- **ACTIVITY**
Lines from the one with "You are a GUI" through the end of the records, and no others, are what the answer should contain, copied exactly; please keep pictures out.

- **ENTRIES SUPPLIED**
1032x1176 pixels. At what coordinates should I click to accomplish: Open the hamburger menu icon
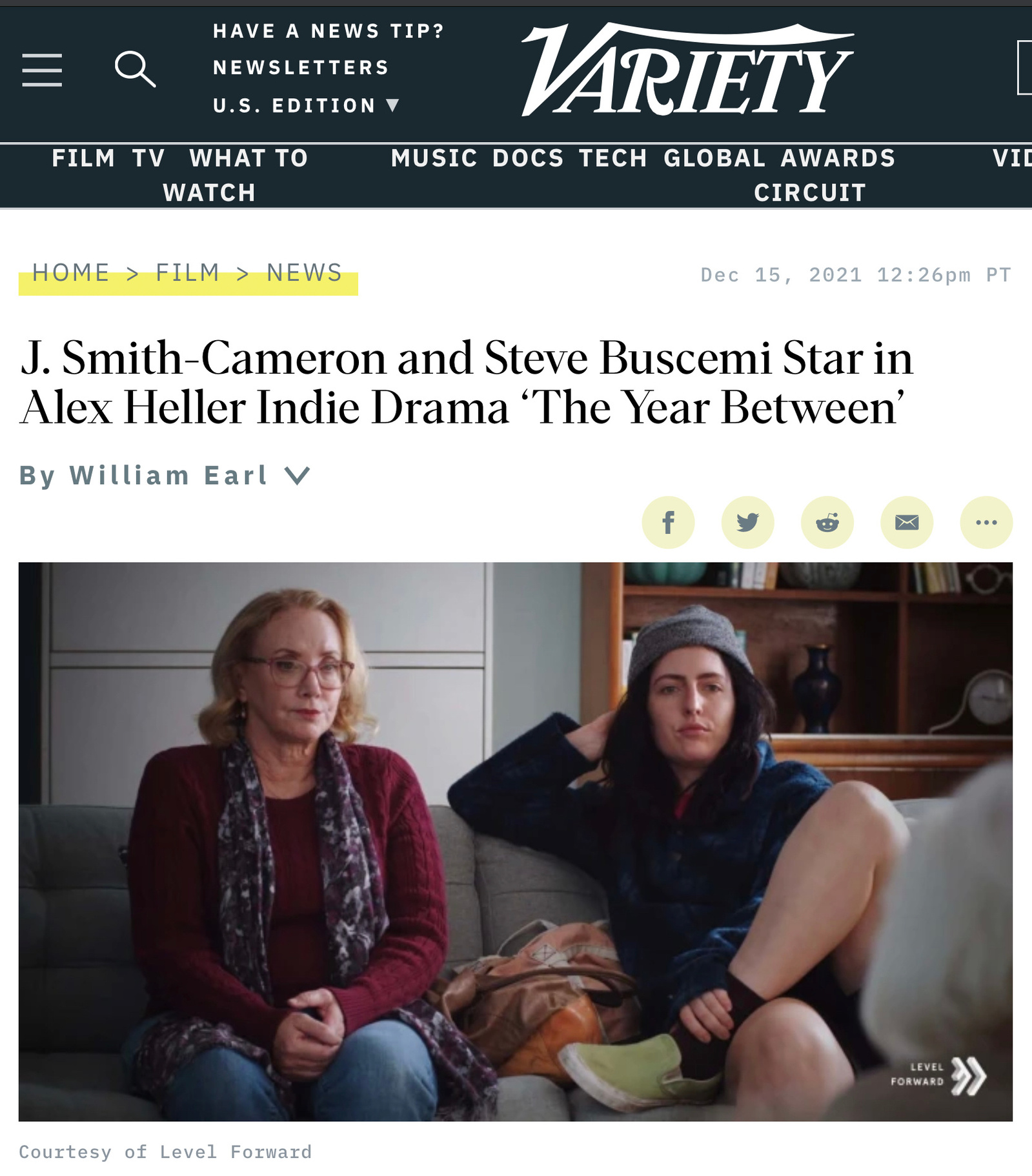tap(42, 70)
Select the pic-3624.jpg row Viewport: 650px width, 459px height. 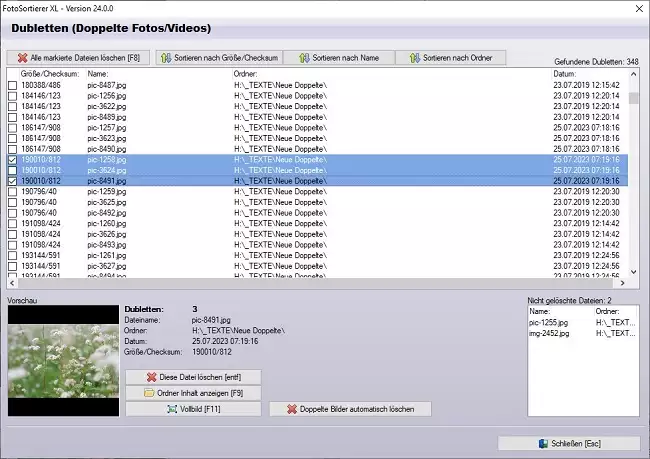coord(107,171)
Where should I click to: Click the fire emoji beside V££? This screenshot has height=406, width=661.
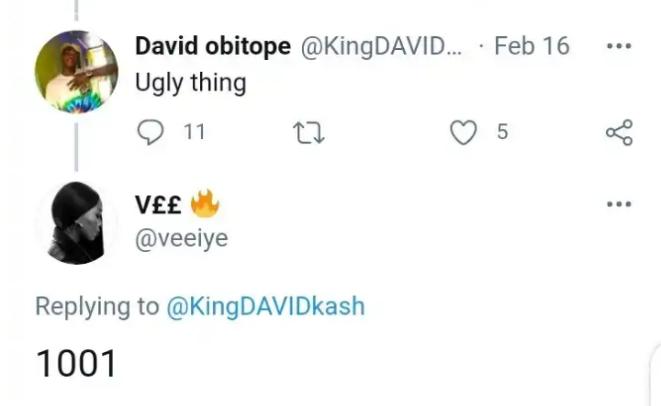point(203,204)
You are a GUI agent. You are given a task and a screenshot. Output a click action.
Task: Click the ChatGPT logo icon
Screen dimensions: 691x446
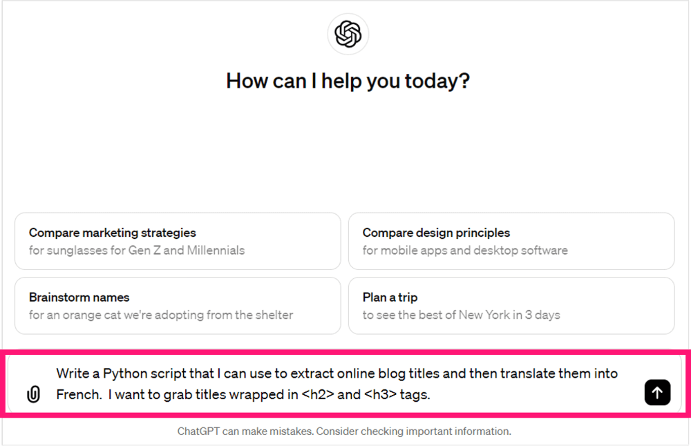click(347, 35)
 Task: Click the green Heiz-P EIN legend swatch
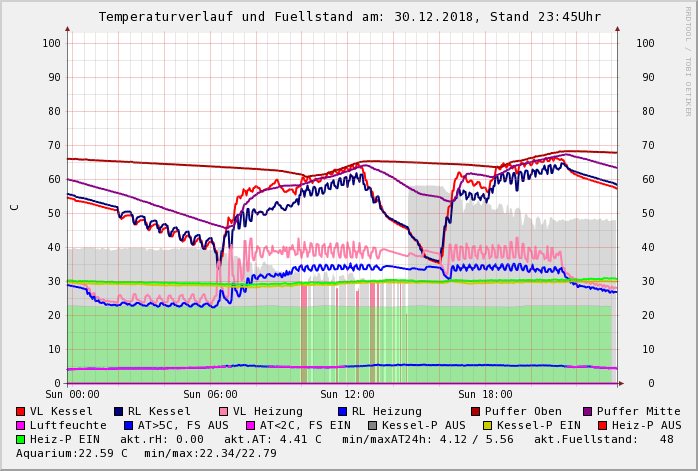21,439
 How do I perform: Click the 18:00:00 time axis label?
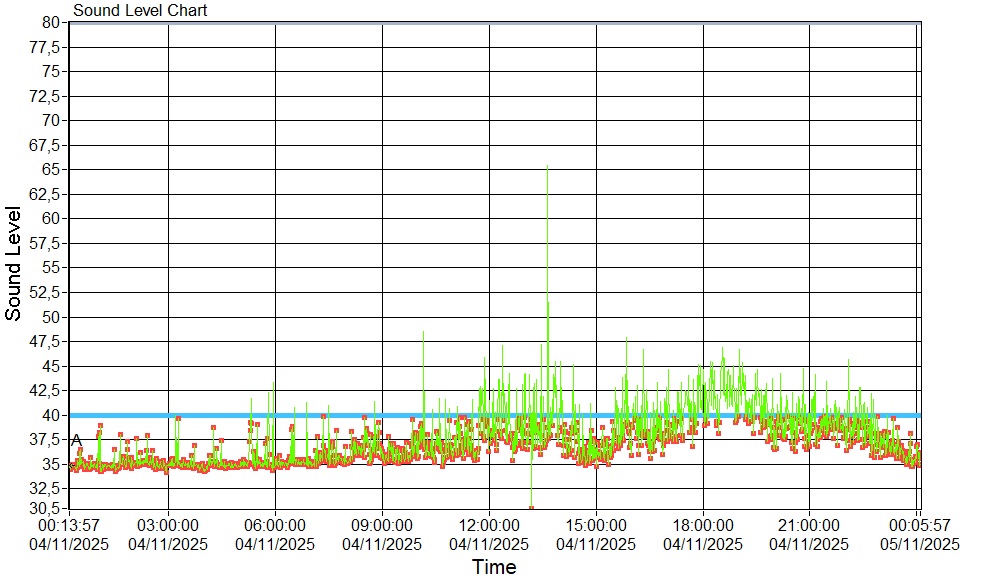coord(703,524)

- **SOLUTION FOR THIS TASK**
You are a GUI agent. You are given a task and a screenshot. Output a click action.
Task: Click the ChatGPT logo icon
Screen dimensions: 691x446
click(347, 35)
 Task: Click the green Heiz-P EIN legend swatch
21,439
 How do I perform: Click the 18:00:00 time axis label?
coord(703,524)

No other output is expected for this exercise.